1. Field of the Invention
The present invention relates to a switching device that controls a large amount of current, the switching device including a power-switching element such as a switching transistor, and more particularly to such a switching device used for controlling operation of a motor-assisted steering device.
2. Description of Related Art
An example of a conventional power-switching device is shown in FIG. 7. A switching element 131, such as a power-MOS-FET or an IGBT, is mounted on a heat-sink block 181 having a flat mounting surface 182. A connecting lead 131b led out from the switching element 131 is electrically connected to a printed circuit board 161 by soldering.
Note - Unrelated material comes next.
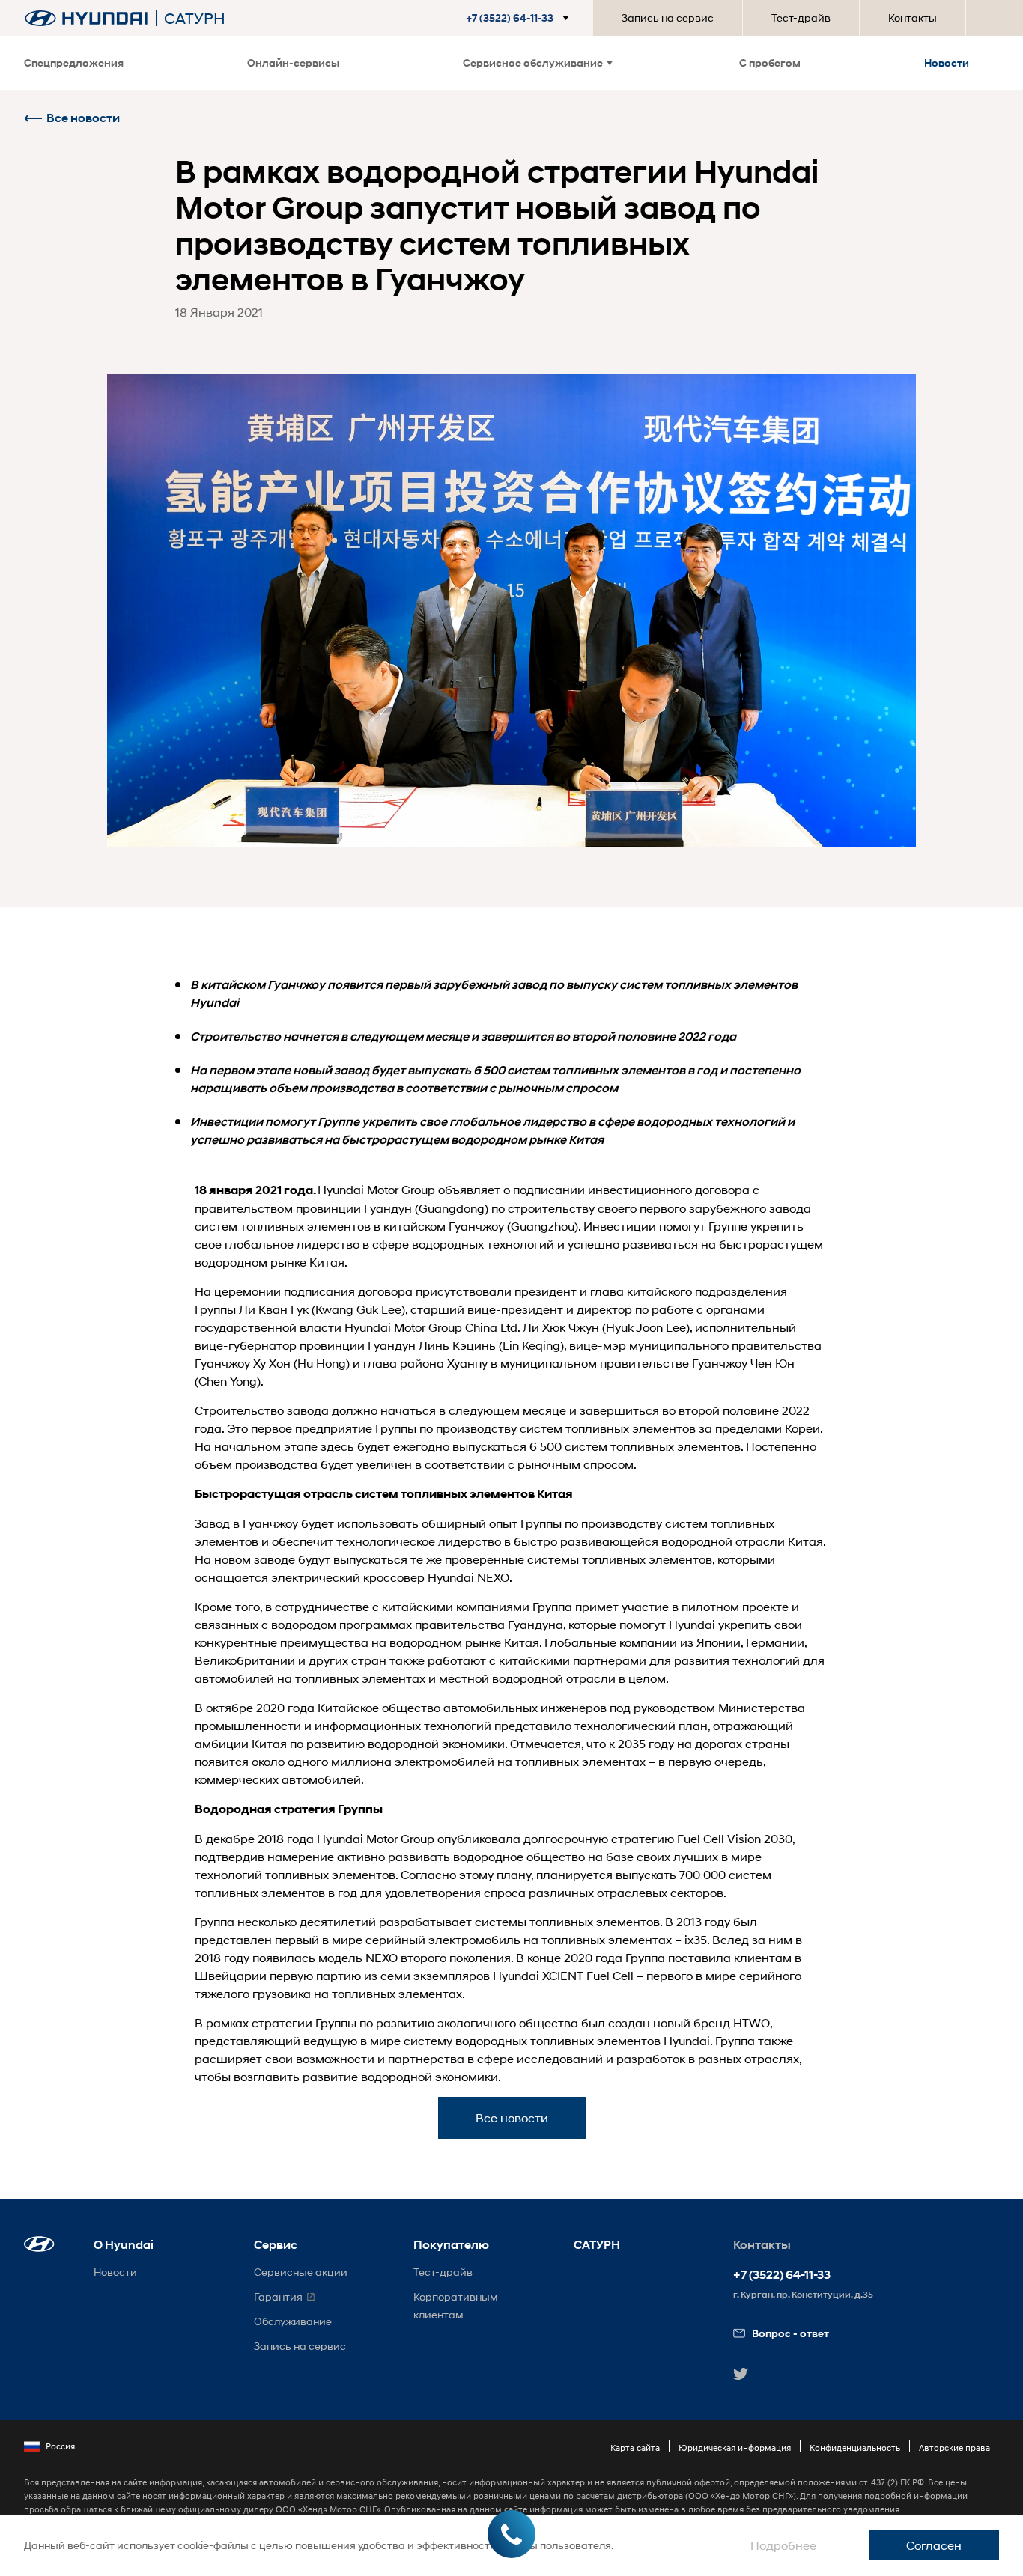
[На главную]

Heat generated in the switching element 131 is dissipated through the heat-sink block 181. Another example of this kind of power-switching device is disclosed in JP-A-2000-203437. This power-switching device is used in a circuit for controlling a motor-assisted steering device for an automotive vehicle. A semiconductor switching element is mounted on a surface of a metallic substrate connected to a heat-sink.
In the conventional switching device shown in FIG. 7, a large amount of current, e.g., 40–80 amperes, flows through the connecting lead 131b. The switching element 131 is mounted on the flat mounting surface 182 that is parallel to the printed circuit board 161, and a space for clearing a thickness of the switching element 131 and a height of a mounting screw has to be provided between the flat mounting surface 182 and the printed circuit board 161. Therefore, the connecting lead 131b has to be long enough to cover the space. Accordingly, heat is generated in the connecting lead 131b by a large amount of current flowing therethrough. Especially, the heat is generated in a portion of the connecting lead 131b having a small cross-sectional area.
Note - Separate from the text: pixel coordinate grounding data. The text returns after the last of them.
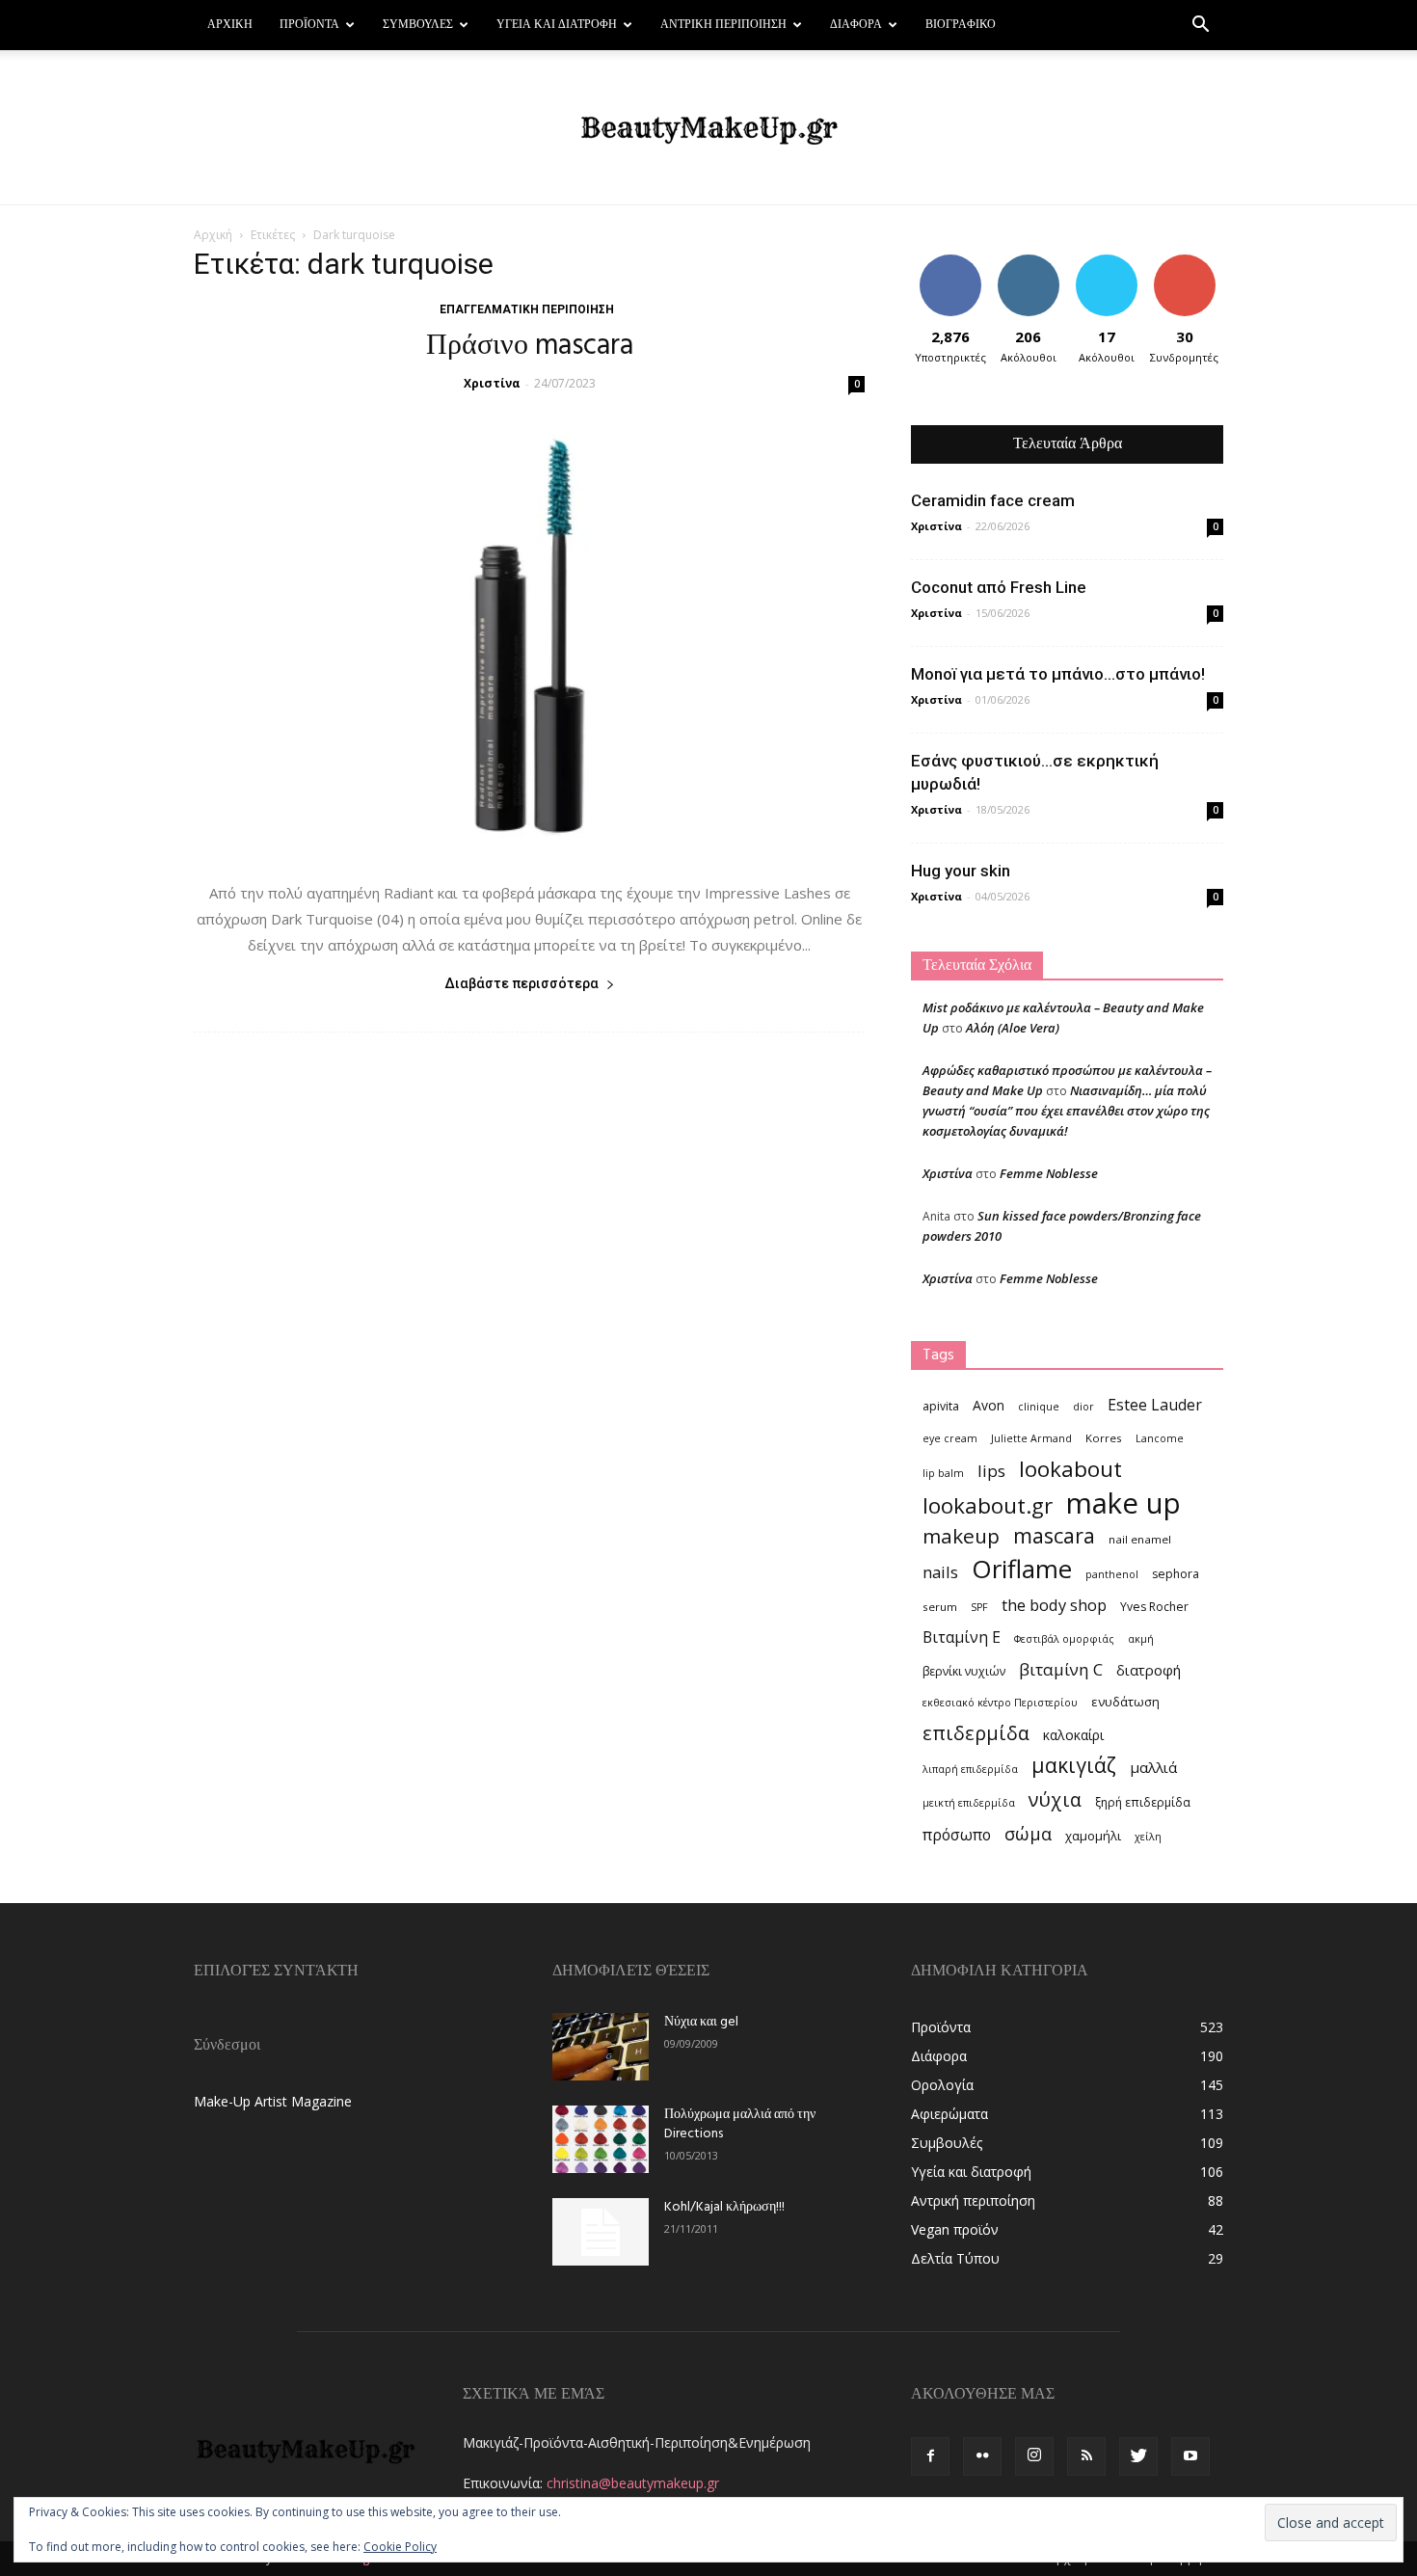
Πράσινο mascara (529, 346)
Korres (1103, 1438)
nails (940, 1572)
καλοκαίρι (1073, 1735)
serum (939, 1606)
In the power-switching device disclosed in JP-A2000-203437, a power-switching element is mounted on a metallic substrate and other electronic components are mounted on another circuit substrate. Therefore, two substrates are required and both substrates have to be electrically connected to each other. Accordingly, the structure of the power-switching device becomes complex and its manufacturing cost becomes high. Further, though the metallic substrate has a high heat-dissipation ability, only a single layer circuit can be printed on the metallic substrate, and therefore it is unavoidable that a circuit impedance becomes high, accompanied by generation of higher noises.